Non-suicidal self-injury (NSSI) is a challenging, yet prevalent, behaviour which typically begins during adolescence[1] and is related to difficulties with emotion regulation.[2] Although distinct from suicidal behaviour, a prolonged history of NSSI is a salient risk factor for later suicidal thoughts and behaviour.[3] For the 18 % of young people who engage in NSSI, the importance of seeking help to address psycho-social concerns is clear.[1,4] Early help-seeking for emotional difficulties is central to developing resilience among adolescents, reducing subsequent NSSI and suicide. Unfortunately, young people who self-injure avoid help, a phenomenon known as help negation.[5] Help negation manifests in the behavioural refusal or avoidance of obtaining and engaging in available help services, as well as the cognitive relationship between reported symptoms and intention to seek help, from either formal or informal sources of support.[6]

Help negation is influenced by a number of factors that work to facilitate or deter people from engaging in help seeking. Possibly one of the most important barriers to help seeking is one's comfort with self-disclosure, with evidence implicating low comfort with self-disclosure in help negation.[7] Despite increasing visibility, NSSI is still highly stigmatised and met with fear and confusion by parents e.g.,[8] school staff[9,10] and medical professionals.[11] Adolescents report that NSSI is often misinterpreted as a suicide attempt,[12] further deterring disclosure of the behaviour. While there is an assumed benefit in disclosing NSSI to adults, fearful or negative reactions from parents and family members may exacerbate psychological distress among youth, increase secrecy and limit help-seeking. Such reactions would also have deleterious effects on the level of perceived support available to the young person, further increasing a sense of isolation. Finally, the way family and friends react significantly impacts the family and social relationships.[8,13]

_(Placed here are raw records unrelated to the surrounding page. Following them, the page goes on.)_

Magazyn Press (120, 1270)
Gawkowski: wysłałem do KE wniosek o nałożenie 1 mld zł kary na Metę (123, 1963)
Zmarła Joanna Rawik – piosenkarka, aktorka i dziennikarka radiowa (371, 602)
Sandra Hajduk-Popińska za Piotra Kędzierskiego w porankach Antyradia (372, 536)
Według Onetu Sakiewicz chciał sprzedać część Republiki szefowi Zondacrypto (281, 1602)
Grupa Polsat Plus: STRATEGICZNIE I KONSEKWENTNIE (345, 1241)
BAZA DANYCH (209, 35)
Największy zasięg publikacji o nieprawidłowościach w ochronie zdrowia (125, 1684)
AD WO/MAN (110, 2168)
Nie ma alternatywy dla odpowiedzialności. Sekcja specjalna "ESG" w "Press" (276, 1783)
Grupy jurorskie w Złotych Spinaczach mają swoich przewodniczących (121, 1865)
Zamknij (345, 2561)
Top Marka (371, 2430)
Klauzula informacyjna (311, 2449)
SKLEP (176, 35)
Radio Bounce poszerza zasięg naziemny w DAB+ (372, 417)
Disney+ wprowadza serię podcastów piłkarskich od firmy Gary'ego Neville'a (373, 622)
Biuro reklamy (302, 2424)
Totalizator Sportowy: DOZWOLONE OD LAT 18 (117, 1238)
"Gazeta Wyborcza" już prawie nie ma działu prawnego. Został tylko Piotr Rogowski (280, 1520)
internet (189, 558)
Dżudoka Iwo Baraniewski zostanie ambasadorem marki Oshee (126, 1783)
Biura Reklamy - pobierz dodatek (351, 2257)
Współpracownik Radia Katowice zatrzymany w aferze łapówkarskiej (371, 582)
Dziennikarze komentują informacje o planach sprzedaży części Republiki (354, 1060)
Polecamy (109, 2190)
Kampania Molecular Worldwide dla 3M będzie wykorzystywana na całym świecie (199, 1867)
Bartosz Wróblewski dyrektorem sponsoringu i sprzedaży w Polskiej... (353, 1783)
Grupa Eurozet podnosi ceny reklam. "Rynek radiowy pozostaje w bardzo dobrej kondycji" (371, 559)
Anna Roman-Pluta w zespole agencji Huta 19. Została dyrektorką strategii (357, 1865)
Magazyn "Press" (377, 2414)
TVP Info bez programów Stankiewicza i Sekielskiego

Not surprisingly, young people prefer to disclose NSSI to friends rather than adults.[14] Seeking help from informal sources, including peers and family, facilitates formal help-seeking[15] and could result in improved psychosocial functioning and coping over time. Yet, there is concern that discussing NSSI within peer groups may increase contagion,[14] with evidence that knowing a peer who self-injures increases the likelihood that a young person will self-injure.[16] As such, disclosing to parents and other adults might offer a more positive avenue for future help-seeking.

In summary, while there are likely benefits in disclosing NSSI to parents and other adults, how they react is paramount to future help-seeking.[17] Similarly, while disclosure to peers might facilitate help-seeking it may also exacerbate or encourage NSSI within the peer group. Facilitating help-seeking for NSSI, and assisting parents and families to effectively respond to disclosures, requires a better understanding of the effects of disclosure on the young person. Previous work has confirmed preferential help-seeking from friends, however no studies have explicitly explored disclosure of NSSI or the impact this may have on the young person. In this study we: 1) examined differences between youth who disclosed NSSI and those who did not with regard to help-seeking behaviour, coping strategies, social support, reasons for living (a proxy of suicidality) and severity of NSSI; 2) explored the effect of disclosure on changes in help-seeking behaviour, coping strategies, social support, reasons for living and severity of NSSI over a two year period; and 3) explored whether these effects were different according to whether the confidante was a peer or an adult. Although this study is largely exploratory, we expected that youth who disclosed their NSSI would report better psychosocial functioning and that disclosure to adults would be more beneficial than disclosure to peers. Finally, given that longer histories of NSSI,[3] and help-negation,[6] are each related to suicidal behaviour we propose that failure to disclose NSSI might relate to later suicidality.